[Source data]
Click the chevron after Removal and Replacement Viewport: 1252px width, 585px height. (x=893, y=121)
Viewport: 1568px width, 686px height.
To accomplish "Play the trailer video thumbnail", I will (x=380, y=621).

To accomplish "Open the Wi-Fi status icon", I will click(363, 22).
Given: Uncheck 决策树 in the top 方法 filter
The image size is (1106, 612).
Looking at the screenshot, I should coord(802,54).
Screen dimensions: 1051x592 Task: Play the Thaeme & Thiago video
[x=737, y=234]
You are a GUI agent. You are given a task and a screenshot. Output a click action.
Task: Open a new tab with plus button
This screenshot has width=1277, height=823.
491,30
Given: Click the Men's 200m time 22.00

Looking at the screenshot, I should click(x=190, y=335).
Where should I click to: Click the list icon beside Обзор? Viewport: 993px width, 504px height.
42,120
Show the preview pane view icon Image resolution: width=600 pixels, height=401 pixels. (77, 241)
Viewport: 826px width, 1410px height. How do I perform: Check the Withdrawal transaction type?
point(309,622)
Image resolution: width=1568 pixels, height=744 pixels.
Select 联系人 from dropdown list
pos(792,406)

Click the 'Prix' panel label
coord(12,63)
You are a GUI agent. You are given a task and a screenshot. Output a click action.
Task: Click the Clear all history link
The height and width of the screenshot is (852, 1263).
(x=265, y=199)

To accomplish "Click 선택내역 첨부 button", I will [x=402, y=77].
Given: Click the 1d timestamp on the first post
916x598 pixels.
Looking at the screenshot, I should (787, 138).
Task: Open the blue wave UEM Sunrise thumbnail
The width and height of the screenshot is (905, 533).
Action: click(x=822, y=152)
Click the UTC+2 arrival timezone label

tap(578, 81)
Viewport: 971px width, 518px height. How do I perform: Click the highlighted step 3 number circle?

• _Exercise_
Look above for the line that contains "The height and". That line and every line after it through the end of the data must be written out exactly, with nothing else.

• _Reply to the task_
The height and width of the screenshot is (852, 1263).
(x=265, y=199)

To accomplish "Click 선택내역 첨부 button", I will [x=402, y=77].
Given: Click the 1d timestamp on the first post
916x598 pixels.
Looking at the screenshot, I should (787, 138).
Task: Open the blue wave UEM Sunrise thumbnail
The width and height of the screenshot is (905, 533).
Action: click(x=822, y=152)
Click the UTC+2 arrival timezone label

tap(578, 81)
Viewport: 971px width, 518px height. How do I perform: Click the highlighted step 3 number circle?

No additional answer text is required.